=== What the exercise asks ===
Please output exactly the lines below, starting at the line that has "Task: Click the gold" and ending at the line that has "Switch to the first momol tab", both included; leave out all pictures and include nothing else.

=== Data ===

◇ ◇ ◇ ◇ ◇ ◇ ◇

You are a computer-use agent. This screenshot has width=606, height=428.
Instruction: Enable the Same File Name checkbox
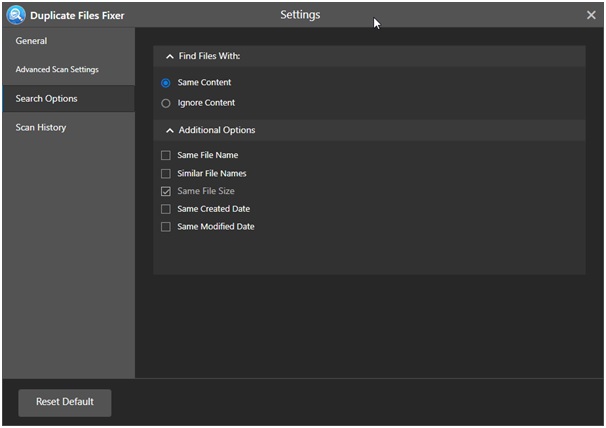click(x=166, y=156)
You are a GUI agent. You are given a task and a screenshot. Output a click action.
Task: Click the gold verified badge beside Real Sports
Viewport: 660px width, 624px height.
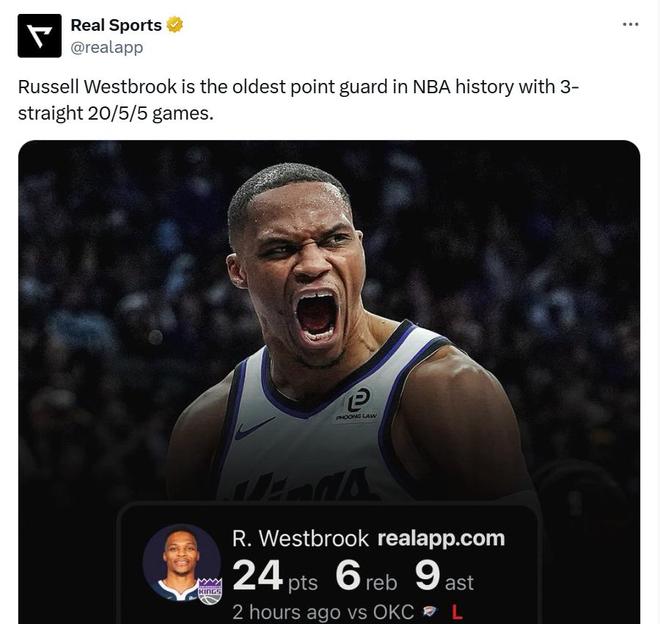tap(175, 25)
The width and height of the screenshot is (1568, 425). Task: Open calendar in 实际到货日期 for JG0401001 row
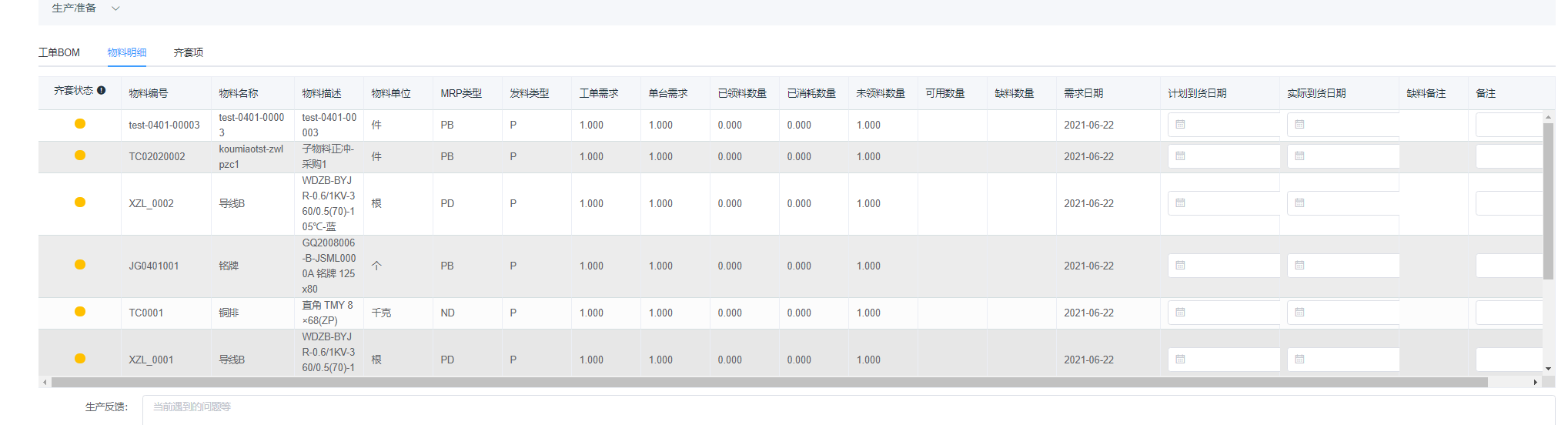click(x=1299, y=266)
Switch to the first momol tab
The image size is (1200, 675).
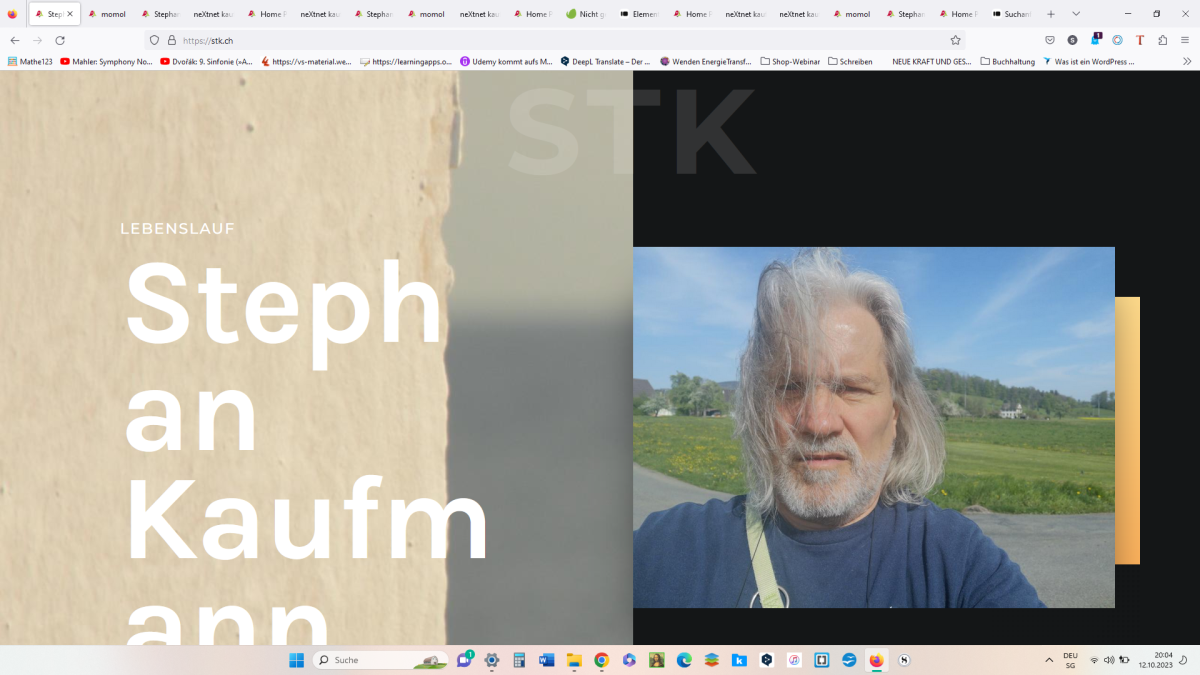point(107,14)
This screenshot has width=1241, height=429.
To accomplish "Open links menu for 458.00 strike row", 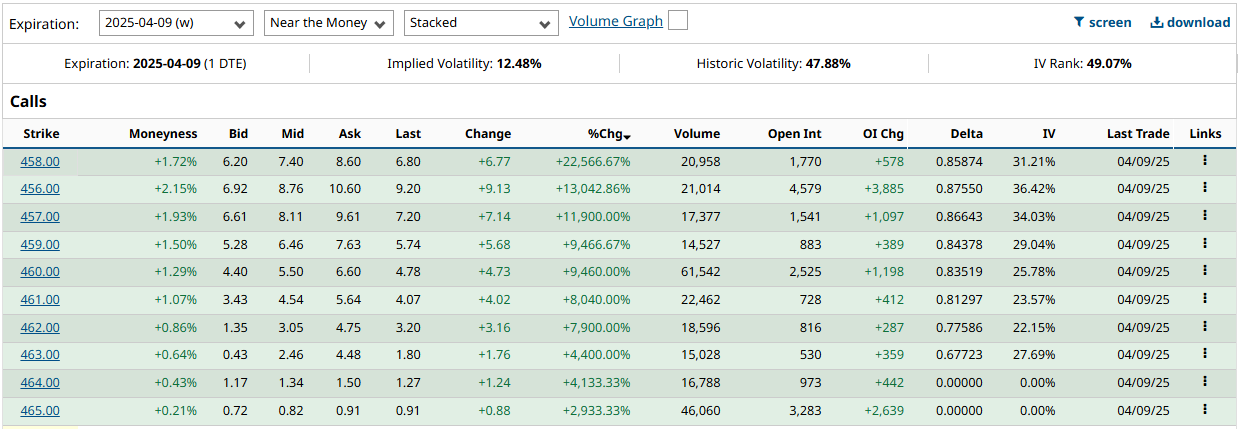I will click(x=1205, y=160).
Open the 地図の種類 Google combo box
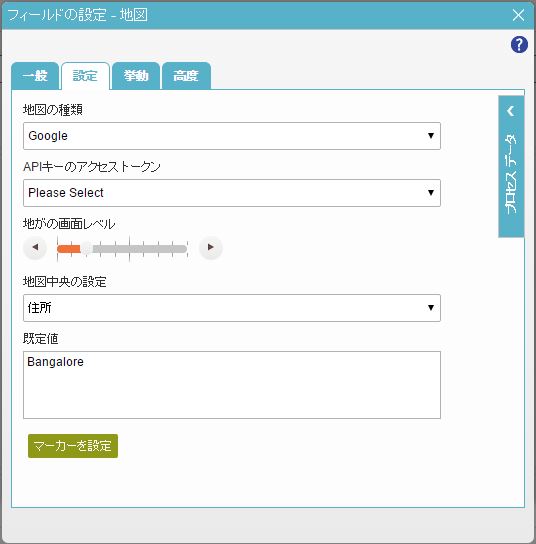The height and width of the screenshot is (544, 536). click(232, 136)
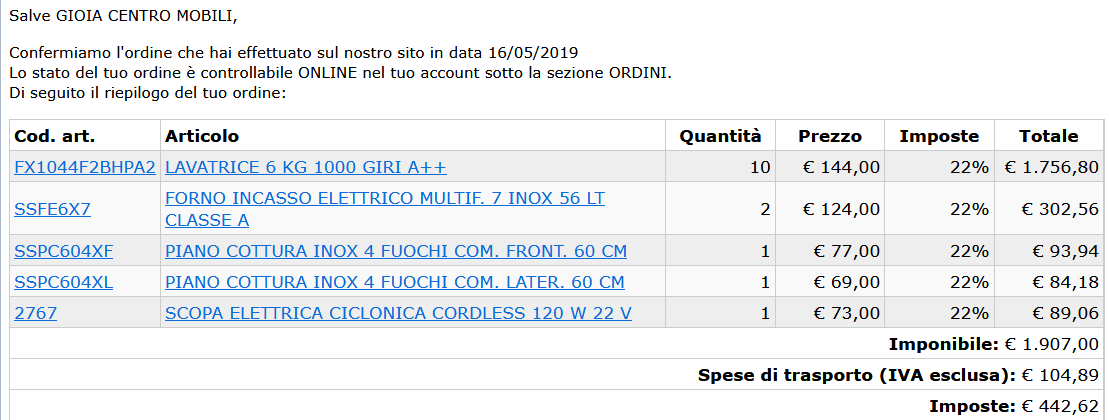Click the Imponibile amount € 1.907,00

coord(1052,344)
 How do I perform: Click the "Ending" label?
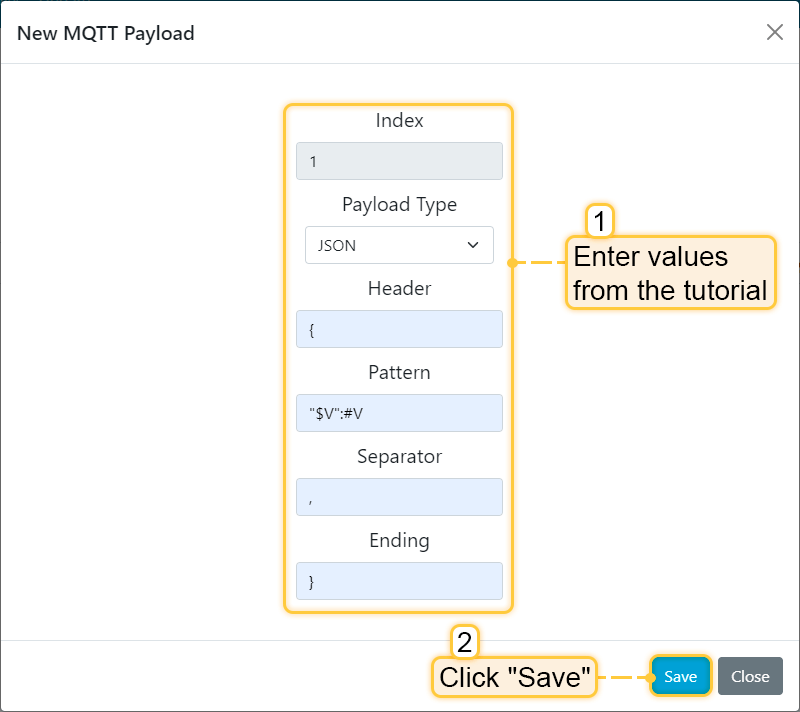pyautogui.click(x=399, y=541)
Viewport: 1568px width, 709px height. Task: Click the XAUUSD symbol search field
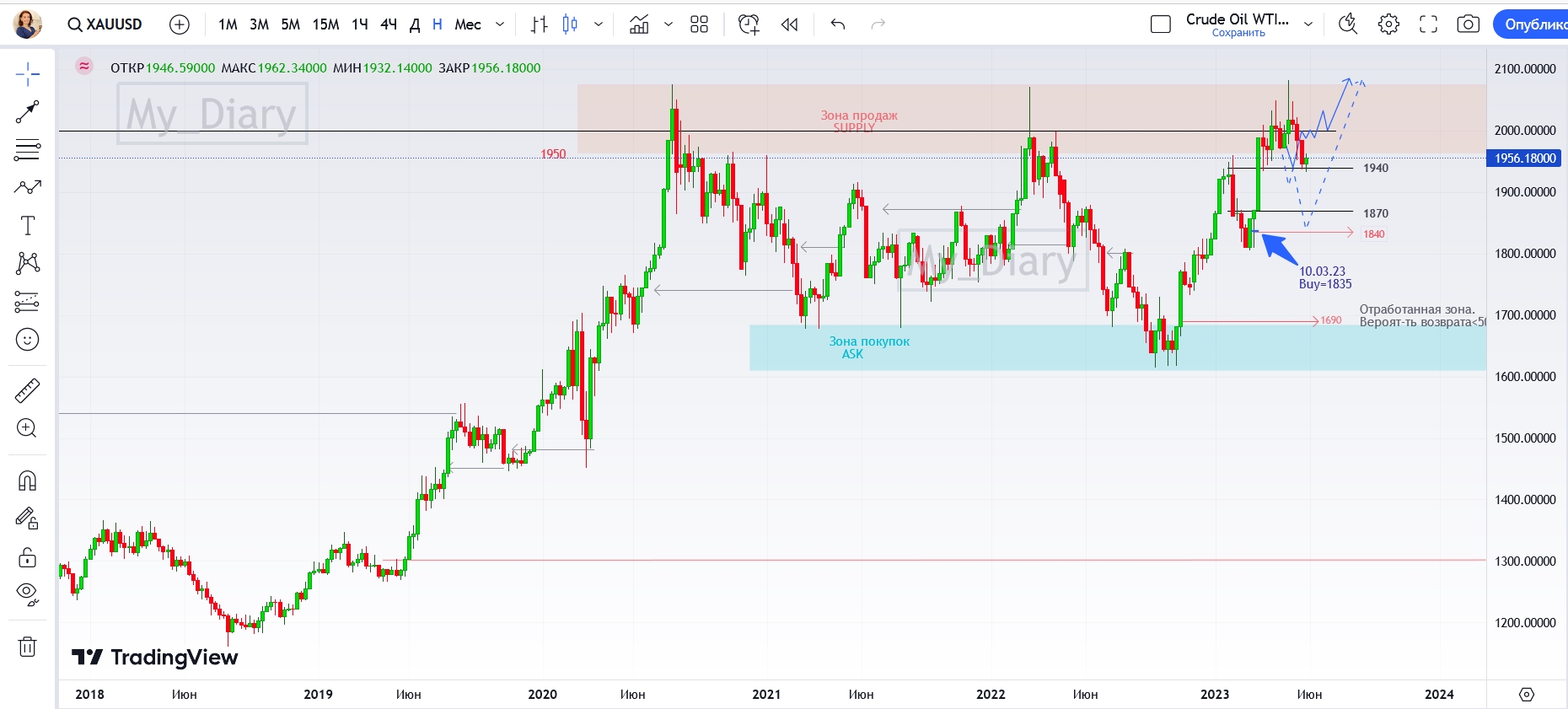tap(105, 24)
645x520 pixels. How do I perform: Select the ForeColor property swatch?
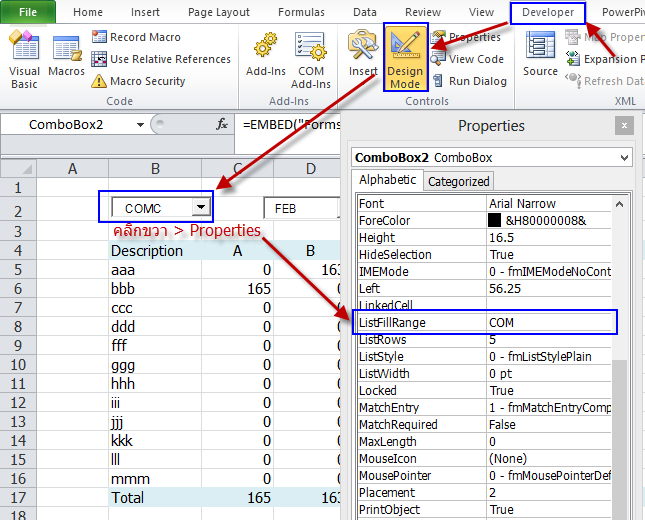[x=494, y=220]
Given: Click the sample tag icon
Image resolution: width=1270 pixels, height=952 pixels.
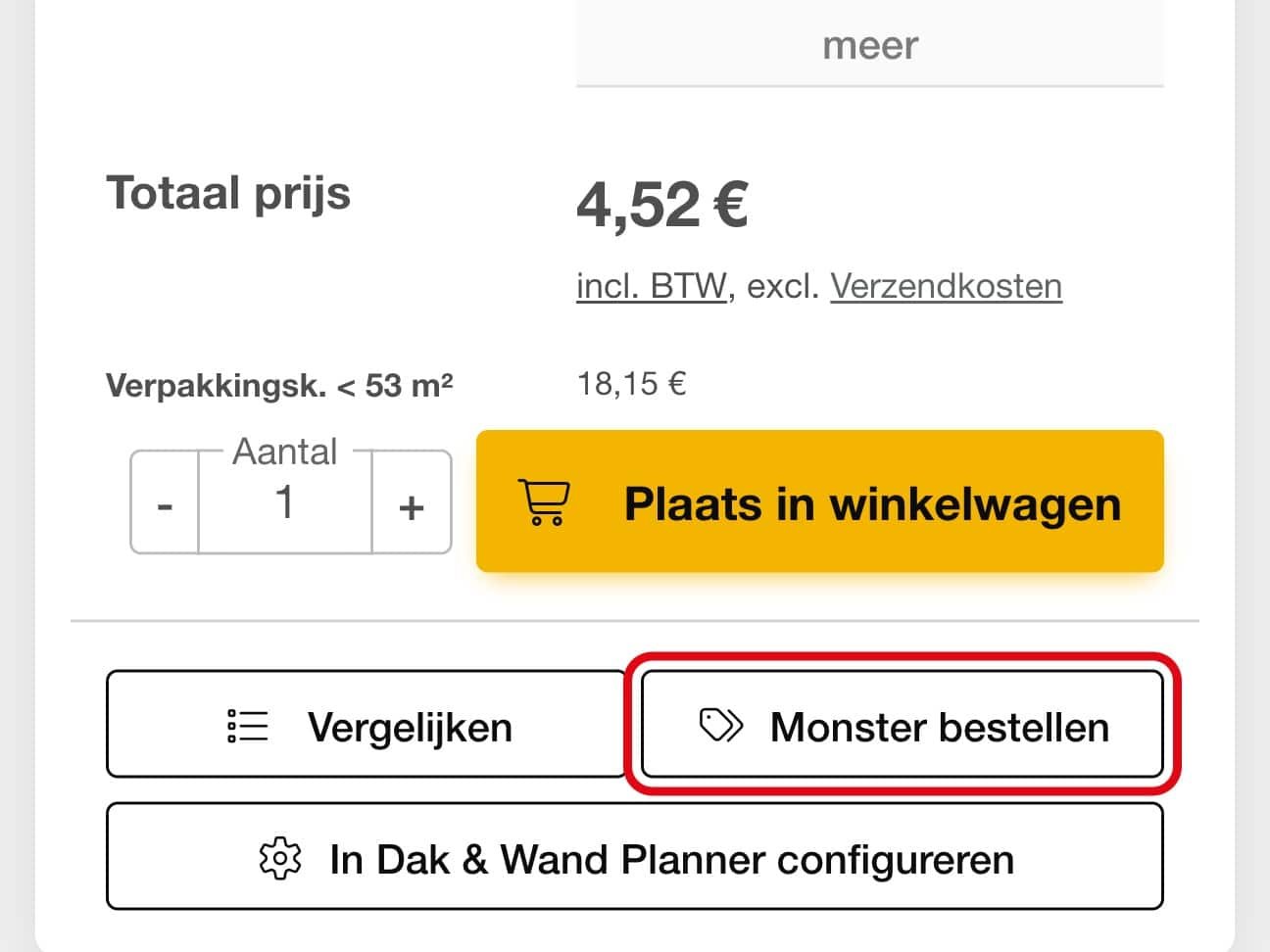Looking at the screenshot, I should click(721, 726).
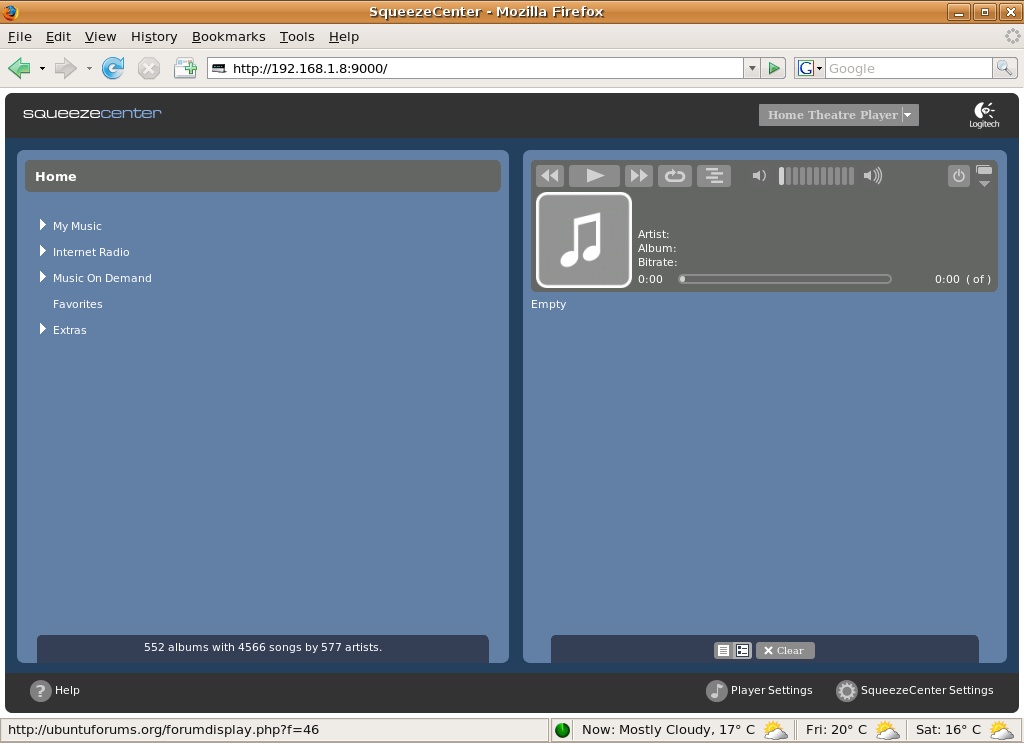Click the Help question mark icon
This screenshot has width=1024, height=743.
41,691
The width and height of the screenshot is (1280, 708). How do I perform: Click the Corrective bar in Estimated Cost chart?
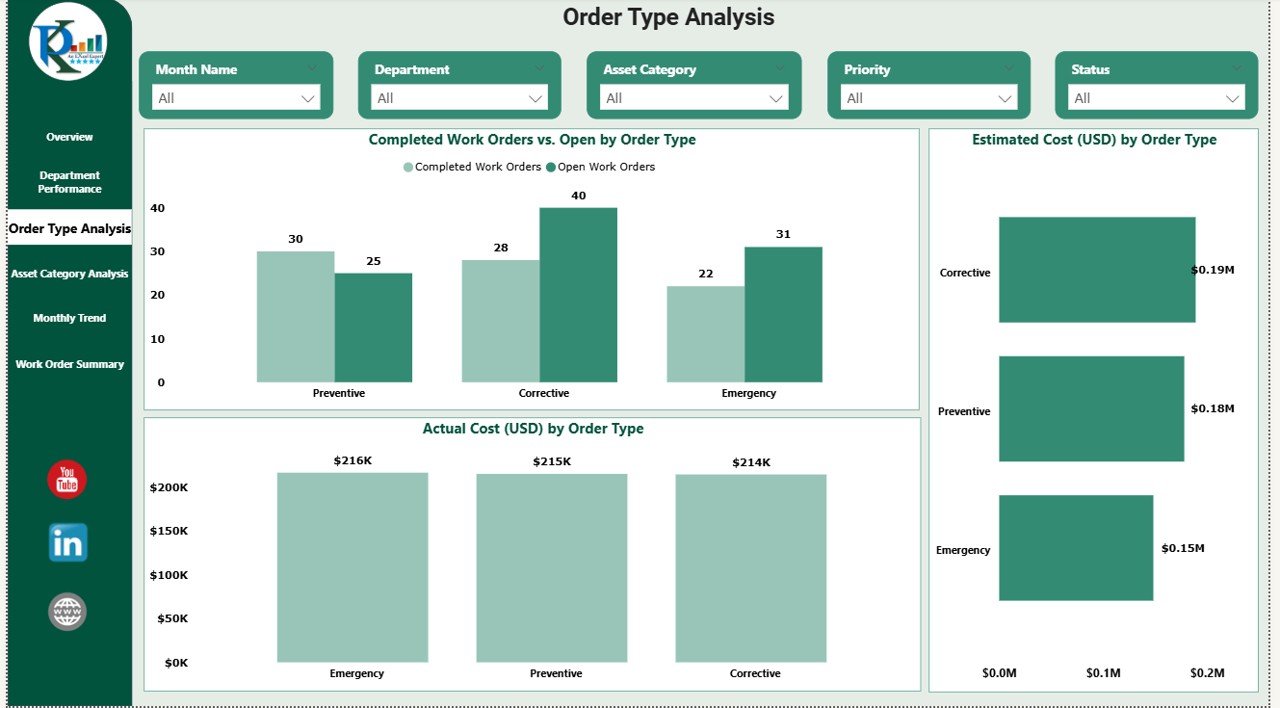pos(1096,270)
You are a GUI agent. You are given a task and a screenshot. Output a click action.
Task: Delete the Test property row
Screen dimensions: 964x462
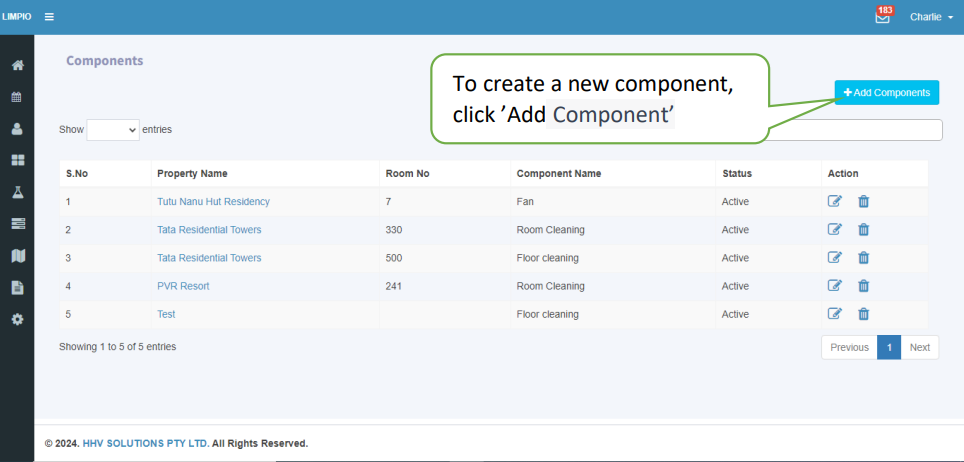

◇ ◇ ◇ ◇ ◇ ◇ ◇

=== Exercise output ===
Task: Click the gold verified badge beside Real Sports
Viewport: 660px width, 624px height.
tap(175, 25)
The width and height of the screenshot is (1568, 425). Task: Open calendar in 实际到货日期 for JG0401001 row
click(x=1299, y=266)
Switch to the first momol tab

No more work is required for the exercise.